Bike safety rules and cycle paths
Safety doesn’t just have to do with having the right bike and accessorizing with the right safety gear. It also entails following road safety rules.
For starters, you need to identify safe and unsafe areas for bike riding.
Children under the age of ten are much safer riding on the sidewalk or bike paths. This is because streets are more often than not quite busy and at this age they do not know how to navigate their way with passing cars.
A bicycle path is a dedicated area for safe riding. Most cities have bicycle paths where riders can freely cycle without putting their lives at risk.
Therefore sticking to riding on sidewalks and bike paths is the best way to keep them safe.
As for bike safety, be it on the streets, sidewalks or bike paths, the following safety rules ought to be followed with precision:
Yield to traffic/ Be sure to check the road for other road users
As the saying goes; prevention is better than cure.
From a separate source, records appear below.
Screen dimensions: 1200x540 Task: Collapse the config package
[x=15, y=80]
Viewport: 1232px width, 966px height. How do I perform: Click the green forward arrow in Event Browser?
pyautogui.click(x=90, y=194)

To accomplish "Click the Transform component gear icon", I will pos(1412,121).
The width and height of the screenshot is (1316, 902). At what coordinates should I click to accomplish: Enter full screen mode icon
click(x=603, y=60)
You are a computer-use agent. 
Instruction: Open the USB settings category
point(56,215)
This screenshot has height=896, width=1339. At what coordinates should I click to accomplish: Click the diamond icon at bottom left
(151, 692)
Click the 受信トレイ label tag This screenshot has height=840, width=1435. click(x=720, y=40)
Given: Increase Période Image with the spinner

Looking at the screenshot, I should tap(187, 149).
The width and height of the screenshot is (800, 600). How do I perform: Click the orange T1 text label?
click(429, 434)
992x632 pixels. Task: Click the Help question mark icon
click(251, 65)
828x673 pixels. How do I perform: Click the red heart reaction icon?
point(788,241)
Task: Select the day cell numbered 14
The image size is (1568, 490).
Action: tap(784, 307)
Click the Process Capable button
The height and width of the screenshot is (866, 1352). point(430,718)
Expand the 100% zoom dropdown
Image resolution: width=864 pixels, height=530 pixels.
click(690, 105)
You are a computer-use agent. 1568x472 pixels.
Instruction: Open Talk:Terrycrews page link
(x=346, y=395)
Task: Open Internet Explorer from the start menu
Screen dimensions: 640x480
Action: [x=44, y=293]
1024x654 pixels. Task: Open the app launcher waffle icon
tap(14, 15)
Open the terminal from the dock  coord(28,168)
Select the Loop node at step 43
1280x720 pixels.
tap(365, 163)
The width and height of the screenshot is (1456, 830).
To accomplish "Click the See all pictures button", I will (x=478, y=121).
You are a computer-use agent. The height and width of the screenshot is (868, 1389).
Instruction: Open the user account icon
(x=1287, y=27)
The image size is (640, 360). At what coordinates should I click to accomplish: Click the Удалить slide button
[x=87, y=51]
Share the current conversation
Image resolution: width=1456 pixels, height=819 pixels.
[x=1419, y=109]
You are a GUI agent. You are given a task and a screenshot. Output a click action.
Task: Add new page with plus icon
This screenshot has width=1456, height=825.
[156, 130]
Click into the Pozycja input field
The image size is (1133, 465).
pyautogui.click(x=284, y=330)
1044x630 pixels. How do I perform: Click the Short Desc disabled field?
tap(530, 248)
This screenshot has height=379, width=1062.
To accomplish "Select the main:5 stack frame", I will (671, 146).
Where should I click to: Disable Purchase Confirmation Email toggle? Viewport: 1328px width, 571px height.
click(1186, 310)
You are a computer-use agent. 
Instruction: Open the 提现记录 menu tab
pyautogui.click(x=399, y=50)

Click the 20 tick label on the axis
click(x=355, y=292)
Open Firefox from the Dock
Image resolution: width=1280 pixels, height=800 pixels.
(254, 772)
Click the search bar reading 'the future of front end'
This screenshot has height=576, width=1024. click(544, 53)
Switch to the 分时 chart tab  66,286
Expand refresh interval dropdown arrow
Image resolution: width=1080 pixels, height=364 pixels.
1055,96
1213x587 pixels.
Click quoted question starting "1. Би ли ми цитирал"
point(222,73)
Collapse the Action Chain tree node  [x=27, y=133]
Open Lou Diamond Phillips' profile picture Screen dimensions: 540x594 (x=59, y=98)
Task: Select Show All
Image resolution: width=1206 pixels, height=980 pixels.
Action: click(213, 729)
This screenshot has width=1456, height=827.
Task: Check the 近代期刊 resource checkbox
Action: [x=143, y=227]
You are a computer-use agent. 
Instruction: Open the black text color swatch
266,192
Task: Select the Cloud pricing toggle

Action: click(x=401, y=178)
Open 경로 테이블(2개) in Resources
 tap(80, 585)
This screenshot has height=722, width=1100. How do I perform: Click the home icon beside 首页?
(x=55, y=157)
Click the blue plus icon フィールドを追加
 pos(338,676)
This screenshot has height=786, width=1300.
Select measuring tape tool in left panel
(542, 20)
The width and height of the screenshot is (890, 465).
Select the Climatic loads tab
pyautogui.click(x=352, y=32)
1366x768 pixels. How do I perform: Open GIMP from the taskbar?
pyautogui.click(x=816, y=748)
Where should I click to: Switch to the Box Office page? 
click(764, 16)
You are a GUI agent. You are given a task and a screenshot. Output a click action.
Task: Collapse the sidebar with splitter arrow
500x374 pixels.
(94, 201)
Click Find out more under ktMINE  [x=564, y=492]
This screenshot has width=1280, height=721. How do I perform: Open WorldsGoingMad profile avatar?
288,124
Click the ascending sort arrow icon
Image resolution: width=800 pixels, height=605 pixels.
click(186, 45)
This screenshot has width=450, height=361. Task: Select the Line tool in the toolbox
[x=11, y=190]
When riding in the streets it is important to always keep an eye out for other vehicles. Always slow down or stop to check for traffic before proceeding if leaving your driveway, an alley or a curb.
Check left, right, then left again before making your move so as to avoid a collision.
Go with traffic flow
Maintain riding on the right side of the road and never ride against traffic as doing so usually puts you at risk of a collision.
Obey all traffic rules
Stop at all stop signs and follow obey the traffic rules. Remember your bike is a locomotive too so you aren’t exempted from the rules
Avoid riding too close to parks cars – ride as far out as possible to avoid unexpected car doors opening or run-ins with those that are pulling out.
Cross at intersections
Use the crosswalk to head on the other side and avoid getting into accidents with cars whose drivers can’t see you coming.
Ride single-file on the street with friends
Maintain a straight line and avoid swerving between cars at all costs as this puts you at risk of a collision.
Always signal your turns
Learning hand signals is important as it lets other drivers know which direct you intend to go and thereby avoid running into you.
These are the hand signals you should always be aware of (and use your left arm when signaling):
Left turn – check behind you first and simply extend your arm straight out to the left and ride out slowly
Right turn – check behind you and either hold your right arm up from your side or bend your left arm up at the elbow to form an “L” shape
Stop - check behind you bend your elbow downward in an upside down “L” shape then come to a stop
Be sure to always use the correct signals and avoid changing directions without first looking behind you and signaling.
Stay alert at all times
Don’t wear headphones as the music will distract you from surrounding noises such as a hooting car or oncoming traffic.
Watch out for road hazards
These include potholes, puddles, broken glass et cetera.
And if you happen to come across any and you are riding the lead bike, alert your friends so that they too can avert them.
Only one person should ride the bike at a time
This is especially important if riding on a busy street.
Control your bicycle
Always ride with both hands on the handlebars
If you have any items to carry, ensure that they are in the bicycle carrier or backpack
Avoid riding in the dark
It is much safer to do so in the day when you can see clearly.
If you have to ride in the dark or in low light settings, make sure that your bike has both head and tail lights. Wearing bright or neon colored clothing also enhances your visibility.
Remember; just because you can see the driver does not mean that they can see you.
Riding is fun and it can remain fun when done correctly.
Safety gear can make the difference between a ride ending in a happy/ relaxed mood or end in tears in an emergency room and worst case scenario death.
Remember that setting a good example for your kid by wearing safety gear too will get them to do the same. If you are the type of parent who relies on sheer luck for their protection then you don’t really don’t need to have a child with the same mentality. Counting on luck to protect your child is as good as nothing.